Making batteries transparent would allow scientists to more easily study what happens inside them, but they could also have a commercial use as several companies have already designed partially see-through gadgets such as mobile phones.
Researchers at Stanford University, California, used a clear silicon-based polymer as the basis for the battery and, as some of the key active materials could not be made transparent, they made the opaque components smaller than the human eye could see.
‘If something is smaller than 50 microns, your eyes will feel like it is transparent,’ said graduate student Yuan Yang, author of a paper on the research published in the Proceedings of the National Academy of Sciences.
Together with Yi Cui, an associate professor at Stanford’s SLAC National Accelerator Laboratory, Yang created a mesh-like framework for the battery electrodes with each ‘line’ in the grid measuring around 35 microns in width.
The transparent material used was a slightly rubbery compound known as polydimethylsiloxane (PDMS).
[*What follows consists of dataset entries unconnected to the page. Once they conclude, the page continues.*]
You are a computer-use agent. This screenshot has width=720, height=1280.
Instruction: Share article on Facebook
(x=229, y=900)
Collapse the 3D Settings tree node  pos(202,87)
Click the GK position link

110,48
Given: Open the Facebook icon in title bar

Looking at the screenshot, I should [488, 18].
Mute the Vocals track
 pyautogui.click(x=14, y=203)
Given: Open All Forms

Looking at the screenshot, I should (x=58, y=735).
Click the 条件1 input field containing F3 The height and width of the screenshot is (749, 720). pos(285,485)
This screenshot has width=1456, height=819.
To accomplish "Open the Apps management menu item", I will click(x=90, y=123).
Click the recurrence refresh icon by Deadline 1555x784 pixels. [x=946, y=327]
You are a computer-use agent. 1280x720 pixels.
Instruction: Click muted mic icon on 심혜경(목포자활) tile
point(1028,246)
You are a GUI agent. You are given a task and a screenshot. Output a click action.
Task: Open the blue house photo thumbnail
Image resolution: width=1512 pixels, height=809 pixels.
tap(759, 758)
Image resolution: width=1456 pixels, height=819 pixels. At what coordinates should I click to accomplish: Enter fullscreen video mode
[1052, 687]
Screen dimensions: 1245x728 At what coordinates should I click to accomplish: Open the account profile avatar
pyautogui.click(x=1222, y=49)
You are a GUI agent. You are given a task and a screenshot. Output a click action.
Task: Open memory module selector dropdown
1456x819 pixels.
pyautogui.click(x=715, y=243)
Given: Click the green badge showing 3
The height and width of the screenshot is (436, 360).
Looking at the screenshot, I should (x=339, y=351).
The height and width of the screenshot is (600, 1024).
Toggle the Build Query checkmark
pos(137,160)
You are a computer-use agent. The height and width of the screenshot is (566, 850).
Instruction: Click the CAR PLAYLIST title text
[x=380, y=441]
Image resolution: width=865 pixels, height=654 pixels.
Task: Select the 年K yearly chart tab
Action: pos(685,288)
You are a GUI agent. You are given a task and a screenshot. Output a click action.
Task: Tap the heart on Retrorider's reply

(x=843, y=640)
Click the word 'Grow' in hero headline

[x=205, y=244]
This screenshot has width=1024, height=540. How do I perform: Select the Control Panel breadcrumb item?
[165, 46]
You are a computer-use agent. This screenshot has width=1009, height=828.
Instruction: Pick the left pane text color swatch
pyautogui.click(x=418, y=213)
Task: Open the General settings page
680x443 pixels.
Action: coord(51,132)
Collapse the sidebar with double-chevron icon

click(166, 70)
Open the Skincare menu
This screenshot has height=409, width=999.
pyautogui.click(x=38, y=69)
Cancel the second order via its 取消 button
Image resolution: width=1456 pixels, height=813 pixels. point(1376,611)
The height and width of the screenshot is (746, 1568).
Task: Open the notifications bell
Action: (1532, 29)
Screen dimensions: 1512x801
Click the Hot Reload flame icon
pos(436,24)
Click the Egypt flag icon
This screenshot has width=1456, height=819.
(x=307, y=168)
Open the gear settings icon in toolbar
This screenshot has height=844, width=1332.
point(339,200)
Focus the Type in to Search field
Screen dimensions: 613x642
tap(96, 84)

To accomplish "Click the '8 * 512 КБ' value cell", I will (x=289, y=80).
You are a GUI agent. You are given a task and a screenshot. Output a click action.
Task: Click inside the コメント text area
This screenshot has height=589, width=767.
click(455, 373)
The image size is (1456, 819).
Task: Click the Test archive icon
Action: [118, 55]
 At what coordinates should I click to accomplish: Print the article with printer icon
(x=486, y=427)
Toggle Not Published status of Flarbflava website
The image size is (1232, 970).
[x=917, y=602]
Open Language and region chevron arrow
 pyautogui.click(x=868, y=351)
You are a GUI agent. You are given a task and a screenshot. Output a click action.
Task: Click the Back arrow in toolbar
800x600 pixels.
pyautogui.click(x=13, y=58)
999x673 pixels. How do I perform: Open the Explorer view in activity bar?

‘PDMS is pretty cheap, and already being used in plastic surgery and contact lenses,’ said Yang. ‘But it is not conductive, so we had to deposit metals onto it to make it conductive.’
To do this, the PDMS was poured into silicon moulds to create grid-patterned trenches and a metal film was evaporated over the trenches to create a conductive layer.
A liquid slurry solution containing minuscule, nano-sized active electrode materials was then dropped into the trenches.
Another key aspect of the process was developing a transparent substance to separate the electrodes, for which the researchers modified an existing gel electrolyte.
The battery appears transparent as long as the gridlines in the mesh electrodes are aligned. Light transmittance tests showed the battery was 62 per cent transparent in visible light and 60 per cent even with three full cells stacked on top of each other.
The finished device is also flexible and can be kept relatively cheap, but is only half as powerful as comparably sized lithium-ion counterparts.
‘Its cost could be similar to those of regular batteries,’ said Cui. ‘Especially if we use low-cost metals, such as current collectors, there is no reason this cannot be cheap.’